## AVAILABLE DATA

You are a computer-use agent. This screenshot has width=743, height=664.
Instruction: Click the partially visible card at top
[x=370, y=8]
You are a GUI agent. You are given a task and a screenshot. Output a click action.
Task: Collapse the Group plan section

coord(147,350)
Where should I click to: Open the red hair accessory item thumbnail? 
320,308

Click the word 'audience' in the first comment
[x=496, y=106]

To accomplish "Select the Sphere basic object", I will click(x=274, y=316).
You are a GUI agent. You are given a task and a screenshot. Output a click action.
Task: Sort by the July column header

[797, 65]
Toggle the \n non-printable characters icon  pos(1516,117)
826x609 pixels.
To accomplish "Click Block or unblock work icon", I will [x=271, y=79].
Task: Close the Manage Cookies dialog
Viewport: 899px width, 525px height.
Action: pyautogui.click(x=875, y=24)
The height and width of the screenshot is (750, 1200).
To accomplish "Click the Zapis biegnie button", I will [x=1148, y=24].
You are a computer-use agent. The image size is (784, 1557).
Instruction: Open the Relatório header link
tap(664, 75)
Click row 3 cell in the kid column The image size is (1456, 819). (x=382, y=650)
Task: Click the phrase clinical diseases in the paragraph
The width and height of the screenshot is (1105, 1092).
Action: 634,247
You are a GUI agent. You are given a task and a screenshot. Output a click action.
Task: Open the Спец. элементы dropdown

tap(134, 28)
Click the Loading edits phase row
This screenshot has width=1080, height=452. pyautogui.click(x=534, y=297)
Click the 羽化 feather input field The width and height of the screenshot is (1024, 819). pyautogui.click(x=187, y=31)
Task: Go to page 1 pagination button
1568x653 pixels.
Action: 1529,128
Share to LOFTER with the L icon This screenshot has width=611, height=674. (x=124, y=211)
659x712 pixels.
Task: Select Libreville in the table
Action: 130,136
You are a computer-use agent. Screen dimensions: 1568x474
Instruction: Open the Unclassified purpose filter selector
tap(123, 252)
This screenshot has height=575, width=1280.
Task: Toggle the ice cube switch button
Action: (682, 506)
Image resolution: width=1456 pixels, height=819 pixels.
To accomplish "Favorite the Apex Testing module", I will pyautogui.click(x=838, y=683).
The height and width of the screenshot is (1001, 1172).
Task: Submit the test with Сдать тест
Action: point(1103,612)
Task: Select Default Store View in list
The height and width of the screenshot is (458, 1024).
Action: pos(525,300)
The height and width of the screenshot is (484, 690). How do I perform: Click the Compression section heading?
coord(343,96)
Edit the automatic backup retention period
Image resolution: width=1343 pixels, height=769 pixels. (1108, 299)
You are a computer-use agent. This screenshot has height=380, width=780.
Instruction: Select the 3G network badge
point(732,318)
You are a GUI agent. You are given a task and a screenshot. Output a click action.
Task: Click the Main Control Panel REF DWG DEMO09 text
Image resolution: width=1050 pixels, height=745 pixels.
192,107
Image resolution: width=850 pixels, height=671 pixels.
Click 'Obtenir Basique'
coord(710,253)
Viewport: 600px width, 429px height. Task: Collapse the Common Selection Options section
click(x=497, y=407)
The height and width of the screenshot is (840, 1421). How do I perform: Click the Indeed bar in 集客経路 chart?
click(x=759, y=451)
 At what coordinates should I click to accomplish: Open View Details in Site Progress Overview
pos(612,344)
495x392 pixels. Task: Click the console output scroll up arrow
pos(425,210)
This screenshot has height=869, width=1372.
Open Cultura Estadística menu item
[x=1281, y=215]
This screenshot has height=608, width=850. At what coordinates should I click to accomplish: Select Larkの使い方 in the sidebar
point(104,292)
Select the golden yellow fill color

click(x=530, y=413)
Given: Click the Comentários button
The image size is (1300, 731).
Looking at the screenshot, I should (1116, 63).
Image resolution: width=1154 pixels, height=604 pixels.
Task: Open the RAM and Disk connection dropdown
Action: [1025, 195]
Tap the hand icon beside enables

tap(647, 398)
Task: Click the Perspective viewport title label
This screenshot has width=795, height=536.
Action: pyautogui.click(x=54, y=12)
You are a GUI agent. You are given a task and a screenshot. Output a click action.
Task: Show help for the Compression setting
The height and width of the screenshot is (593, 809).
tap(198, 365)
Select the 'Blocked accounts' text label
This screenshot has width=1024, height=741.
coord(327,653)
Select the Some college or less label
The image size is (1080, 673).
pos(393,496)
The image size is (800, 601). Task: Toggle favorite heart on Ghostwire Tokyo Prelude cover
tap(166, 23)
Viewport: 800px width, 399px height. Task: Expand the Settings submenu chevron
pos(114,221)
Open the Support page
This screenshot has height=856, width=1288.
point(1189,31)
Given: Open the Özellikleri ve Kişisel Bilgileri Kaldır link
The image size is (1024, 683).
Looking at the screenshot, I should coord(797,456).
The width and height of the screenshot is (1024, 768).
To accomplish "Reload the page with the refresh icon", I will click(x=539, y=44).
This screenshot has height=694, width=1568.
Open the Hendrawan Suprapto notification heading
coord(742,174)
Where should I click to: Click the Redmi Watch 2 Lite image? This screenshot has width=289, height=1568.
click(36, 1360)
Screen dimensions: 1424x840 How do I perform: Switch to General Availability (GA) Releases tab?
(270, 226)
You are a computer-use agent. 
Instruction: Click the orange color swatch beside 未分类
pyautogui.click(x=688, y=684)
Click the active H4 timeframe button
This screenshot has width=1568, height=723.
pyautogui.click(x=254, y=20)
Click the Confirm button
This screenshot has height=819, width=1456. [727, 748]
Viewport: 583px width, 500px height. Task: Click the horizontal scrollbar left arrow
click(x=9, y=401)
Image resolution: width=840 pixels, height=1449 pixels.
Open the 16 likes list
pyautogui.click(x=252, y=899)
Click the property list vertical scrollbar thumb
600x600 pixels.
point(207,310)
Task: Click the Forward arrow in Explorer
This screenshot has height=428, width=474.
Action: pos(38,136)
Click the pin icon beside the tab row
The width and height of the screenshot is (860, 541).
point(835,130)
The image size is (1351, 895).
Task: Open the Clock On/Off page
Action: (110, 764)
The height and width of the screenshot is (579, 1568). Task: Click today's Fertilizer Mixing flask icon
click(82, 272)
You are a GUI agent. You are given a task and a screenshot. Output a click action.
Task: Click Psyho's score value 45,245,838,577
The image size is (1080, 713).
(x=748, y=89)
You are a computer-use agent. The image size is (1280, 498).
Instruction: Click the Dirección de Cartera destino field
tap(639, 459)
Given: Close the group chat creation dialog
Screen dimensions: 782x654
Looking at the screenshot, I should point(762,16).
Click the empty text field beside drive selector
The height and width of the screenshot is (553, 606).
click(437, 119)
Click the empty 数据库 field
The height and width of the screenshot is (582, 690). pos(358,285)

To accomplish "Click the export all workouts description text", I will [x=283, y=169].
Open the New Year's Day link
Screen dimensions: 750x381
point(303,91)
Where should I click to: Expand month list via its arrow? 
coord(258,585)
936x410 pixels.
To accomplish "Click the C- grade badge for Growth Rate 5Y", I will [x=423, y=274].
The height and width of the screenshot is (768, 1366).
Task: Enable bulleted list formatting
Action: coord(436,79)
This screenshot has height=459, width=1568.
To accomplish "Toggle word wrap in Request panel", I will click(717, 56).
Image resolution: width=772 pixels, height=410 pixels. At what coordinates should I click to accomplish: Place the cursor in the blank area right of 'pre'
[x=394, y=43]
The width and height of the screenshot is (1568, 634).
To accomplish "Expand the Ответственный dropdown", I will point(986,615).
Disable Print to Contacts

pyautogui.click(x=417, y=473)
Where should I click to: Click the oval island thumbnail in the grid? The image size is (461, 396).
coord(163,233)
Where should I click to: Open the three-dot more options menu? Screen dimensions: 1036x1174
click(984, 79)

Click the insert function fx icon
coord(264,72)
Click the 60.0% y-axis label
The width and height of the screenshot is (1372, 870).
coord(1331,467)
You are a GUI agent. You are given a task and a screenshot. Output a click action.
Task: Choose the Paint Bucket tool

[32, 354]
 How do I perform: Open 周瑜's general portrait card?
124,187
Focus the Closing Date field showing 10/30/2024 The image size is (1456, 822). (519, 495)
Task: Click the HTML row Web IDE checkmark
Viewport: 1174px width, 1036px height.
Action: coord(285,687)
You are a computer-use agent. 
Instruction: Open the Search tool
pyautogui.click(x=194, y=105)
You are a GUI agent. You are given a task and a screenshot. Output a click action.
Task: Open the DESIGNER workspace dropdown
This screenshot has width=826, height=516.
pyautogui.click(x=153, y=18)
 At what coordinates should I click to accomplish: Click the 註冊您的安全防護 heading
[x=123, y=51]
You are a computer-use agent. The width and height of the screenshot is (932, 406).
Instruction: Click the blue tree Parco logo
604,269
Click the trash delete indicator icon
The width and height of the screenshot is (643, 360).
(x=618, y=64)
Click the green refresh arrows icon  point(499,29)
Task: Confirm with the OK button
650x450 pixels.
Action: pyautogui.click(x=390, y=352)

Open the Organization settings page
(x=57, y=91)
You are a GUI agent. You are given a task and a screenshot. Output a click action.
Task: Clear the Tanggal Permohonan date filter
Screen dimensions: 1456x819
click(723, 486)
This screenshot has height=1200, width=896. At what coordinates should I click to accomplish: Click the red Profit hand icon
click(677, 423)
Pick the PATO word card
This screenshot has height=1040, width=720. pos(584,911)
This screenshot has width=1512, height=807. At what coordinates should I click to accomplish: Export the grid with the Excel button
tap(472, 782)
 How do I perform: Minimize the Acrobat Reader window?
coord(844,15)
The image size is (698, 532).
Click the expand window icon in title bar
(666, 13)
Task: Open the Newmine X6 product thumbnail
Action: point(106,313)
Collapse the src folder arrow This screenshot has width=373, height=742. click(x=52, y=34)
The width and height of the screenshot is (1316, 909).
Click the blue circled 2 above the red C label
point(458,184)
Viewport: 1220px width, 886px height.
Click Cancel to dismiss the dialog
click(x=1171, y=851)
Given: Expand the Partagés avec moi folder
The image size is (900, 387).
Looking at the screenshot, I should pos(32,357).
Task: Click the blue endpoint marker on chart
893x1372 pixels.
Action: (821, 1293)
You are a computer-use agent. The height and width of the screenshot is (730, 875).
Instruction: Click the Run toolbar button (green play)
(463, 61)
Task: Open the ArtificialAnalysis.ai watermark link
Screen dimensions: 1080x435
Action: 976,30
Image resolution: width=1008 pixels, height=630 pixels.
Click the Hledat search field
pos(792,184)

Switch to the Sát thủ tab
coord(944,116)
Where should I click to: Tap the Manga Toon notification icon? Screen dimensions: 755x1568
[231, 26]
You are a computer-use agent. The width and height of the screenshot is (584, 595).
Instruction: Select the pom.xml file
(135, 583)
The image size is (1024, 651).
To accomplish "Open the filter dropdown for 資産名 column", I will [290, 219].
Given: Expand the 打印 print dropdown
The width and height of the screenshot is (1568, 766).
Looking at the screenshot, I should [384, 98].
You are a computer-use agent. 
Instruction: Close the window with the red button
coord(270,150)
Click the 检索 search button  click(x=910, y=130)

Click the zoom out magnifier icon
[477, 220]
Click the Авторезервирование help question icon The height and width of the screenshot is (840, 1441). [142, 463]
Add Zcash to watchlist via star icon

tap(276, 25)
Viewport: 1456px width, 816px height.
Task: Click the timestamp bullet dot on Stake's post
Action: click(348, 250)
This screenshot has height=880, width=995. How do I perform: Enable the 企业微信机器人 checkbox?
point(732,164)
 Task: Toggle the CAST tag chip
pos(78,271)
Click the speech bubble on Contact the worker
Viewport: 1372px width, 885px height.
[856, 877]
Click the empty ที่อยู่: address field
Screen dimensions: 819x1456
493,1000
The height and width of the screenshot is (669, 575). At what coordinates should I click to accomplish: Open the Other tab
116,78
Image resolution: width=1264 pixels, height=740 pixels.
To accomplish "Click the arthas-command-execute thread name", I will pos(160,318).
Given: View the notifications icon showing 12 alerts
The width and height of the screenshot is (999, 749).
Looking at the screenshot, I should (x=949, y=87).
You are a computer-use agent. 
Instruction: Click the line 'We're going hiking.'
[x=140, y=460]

## WHAT THE TASK ASKS
Report how many lines of the listing hold the word "refresh", with nothing but the number.

## RESULT OF THIS TASK
2